I gave a paper on “New Publics for the Humanities” that started by noting that the humanities no longer engage the public. The social contract with the public that supports us has been neglected. I worry that if the university is disaggregated and the humanities unbundled from the other faculties (the way newspapers have been hit by the internet and the unbundling of services) then people will stop paying for the humanities and much of the research we do. We will end up with cheaper, research poor, colleges that provide lots of higher education without the research, or climbing walls. Only in the elite private universities will the humanities survive, and in those they will survive as a marker of their class status. You will be able to study ancient languages at elite schools because any degree is good from an elite school provides.

Of course, the humanities will survive outside the university, and may become healthier with the downsizing of the professional (or professorial) humanities, but we run the danger of unthinkingly losing a long tradition of thinking critically and ethically. An irony to be sure – losing thinking traditions through the lack of public reflection on the consequences of disruptive change.

Drawing on Greg Crane, I then argued that citizen research (forms of crowdsourcing) can re-engage the publics we need to support us and reflect with us. Citizen research can provide an alternative way of structuring research in anticipation of defunding of the humanities research function. I illustrated my point by showing a number of examples of humanities crowdsourcing projects from the OED (pre-computer volunteer research) to the Dictionary of Words in the Wild. If I can find the time I will write up the argument to see where it goes.

My talk was followed by thorough one on citizen science in environmental studies by Professor Aletta Bonn of the Citizens create knowledge project – a German platform for citizen science. We need to learn from people like Dr. Bonn who are studying and experimenting with the deployment of citizen research. One point she made was the importance of citizen co-design. Most projects enlist citizens in repetitive micro-tasks designed by researchers. What if the research project were designed from the beginning with citizens? What would that mean? How would that work?

The Cult of Sharing

Mike Bulajewski has written an excellent critique of the The Cult of Sharing. He describes the way ideas of community and sharing are being exploited by a new type of cult-like company like Airbnb and Uber. Under the guise of sharing and building community these companies are bypassing employment and labor legislation. What’s worse is that they are painting basic labor rights as the outdated way of doing things.
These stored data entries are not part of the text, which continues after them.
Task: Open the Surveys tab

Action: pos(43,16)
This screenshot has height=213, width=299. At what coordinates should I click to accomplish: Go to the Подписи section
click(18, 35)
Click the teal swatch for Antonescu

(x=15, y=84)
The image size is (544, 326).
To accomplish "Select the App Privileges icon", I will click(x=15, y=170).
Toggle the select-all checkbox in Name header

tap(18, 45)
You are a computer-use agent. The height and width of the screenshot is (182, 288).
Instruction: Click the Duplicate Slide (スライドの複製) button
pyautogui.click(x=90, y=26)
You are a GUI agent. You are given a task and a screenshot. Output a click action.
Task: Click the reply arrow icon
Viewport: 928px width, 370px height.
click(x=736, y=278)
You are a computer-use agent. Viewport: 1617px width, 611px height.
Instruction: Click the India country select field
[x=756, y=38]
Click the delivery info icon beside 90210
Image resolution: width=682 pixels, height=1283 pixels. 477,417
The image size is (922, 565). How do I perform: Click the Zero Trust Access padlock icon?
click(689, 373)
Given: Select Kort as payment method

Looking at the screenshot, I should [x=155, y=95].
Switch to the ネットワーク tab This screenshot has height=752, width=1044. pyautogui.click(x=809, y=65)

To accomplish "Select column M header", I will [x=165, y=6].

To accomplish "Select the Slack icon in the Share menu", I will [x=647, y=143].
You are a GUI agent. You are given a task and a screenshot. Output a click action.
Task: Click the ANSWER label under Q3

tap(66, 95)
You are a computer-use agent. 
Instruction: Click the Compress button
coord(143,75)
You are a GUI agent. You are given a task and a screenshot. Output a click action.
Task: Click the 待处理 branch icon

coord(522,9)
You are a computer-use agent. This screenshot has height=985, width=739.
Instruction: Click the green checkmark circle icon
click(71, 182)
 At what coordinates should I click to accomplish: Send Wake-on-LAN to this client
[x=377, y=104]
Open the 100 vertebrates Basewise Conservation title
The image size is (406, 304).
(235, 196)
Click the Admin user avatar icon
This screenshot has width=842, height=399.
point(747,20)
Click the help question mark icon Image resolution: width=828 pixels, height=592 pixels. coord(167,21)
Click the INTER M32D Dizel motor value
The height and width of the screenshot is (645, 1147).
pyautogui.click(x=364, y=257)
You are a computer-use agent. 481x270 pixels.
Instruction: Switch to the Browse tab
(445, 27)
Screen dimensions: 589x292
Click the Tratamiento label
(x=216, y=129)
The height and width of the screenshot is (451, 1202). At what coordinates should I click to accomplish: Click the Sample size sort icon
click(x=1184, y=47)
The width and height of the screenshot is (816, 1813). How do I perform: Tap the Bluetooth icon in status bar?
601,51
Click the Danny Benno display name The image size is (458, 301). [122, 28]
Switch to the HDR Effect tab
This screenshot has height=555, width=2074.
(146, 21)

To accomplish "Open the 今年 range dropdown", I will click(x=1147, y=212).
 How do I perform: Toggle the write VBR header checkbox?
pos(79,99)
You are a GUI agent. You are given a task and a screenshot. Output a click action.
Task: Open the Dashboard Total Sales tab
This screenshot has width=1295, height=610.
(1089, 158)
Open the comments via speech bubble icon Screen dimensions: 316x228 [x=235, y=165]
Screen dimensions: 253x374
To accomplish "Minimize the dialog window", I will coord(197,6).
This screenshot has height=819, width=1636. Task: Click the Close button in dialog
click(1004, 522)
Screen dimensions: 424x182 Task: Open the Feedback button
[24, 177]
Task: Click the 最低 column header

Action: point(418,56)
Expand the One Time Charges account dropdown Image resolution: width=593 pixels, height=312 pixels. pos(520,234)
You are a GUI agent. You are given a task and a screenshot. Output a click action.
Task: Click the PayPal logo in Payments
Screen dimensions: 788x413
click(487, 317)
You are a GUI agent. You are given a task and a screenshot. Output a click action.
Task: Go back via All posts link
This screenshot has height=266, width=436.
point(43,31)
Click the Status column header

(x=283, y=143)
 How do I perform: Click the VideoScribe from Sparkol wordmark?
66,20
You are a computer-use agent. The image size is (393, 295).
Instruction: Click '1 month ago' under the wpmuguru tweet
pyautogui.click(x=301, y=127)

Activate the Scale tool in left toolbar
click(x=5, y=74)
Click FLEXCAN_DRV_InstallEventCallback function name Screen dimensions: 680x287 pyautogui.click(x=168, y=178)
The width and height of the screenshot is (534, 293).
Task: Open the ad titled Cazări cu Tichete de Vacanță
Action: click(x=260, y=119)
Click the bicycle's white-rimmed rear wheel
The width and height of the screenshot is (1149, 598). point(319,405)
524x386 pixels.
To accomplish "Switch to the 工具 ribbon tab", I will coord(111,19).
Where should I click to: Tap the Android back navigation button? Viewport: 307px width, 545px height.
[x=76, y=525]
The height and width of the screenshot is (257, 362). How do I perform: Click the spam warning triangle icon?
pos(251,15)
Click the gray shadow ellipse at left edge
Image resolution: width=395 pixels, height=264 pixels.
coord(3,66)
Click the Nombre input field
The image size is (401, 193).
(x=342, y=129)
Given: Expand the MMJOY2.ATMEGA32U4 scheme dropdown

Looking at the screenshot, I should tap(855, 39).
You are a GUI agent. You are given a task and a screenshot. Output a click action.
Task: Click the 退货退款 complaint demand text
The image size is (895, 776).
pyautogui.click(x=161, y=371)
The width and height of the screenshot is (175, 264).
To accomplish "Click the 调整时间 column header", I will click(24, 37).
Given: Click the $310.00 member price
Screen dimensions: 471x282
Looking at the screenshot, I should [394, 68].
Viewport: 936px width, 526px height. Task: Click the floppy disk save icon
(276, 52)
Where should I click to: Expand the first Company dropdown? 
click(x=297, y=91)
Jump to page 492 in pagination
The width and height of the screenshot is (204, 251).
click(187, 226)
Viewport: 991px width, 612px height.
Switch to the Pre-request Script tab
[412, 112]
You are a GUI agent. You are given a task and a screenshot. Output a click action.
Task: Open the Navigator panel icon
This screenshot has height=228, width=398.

That’s because they’ve adopted a kind of cultural critique of capitalism. For them, the problem with capitalism is not the system itself, but rather depraved contemporary Western culture, which is greedy, individualistic, selfish and acquisitive, and rewards greedy, corrupt, ill-intentioned individuals. The opponents of the so-called culture of greed see the behavior of Black Friday shoppers and Wall Street bankers as equal manifestations of the same general phenomenon, and perhaps believing that we get the leaders we deserve, conclude that the public’s moral flaws makes them in some way responsible for the greed of Wall Street.

The sharing economy is clearly not the kind of economy where wealth and prosperity is shared between rich and poor. On the contrary, it worsens income inequality and concentrates wealth in the hands of those who need it the least. Progressive advocates are well aware of this, but they also see an upside: these startups teach their workers moral lessons about sharing, community, giving and service with a smile.

I’m not sure this is going to be the problem Bulajewski thinks it will be, but he has me worried. I hope that that shine of sharing will wear off and consumers/sharers will begin to treat this as any other industry. I also think the media will soon start reporting the downside of staying on someone’s couch or getting a ride with someone who isn’t licensed. It’s like the internet, which we all thought was a nice sharing community, until it wasn’t.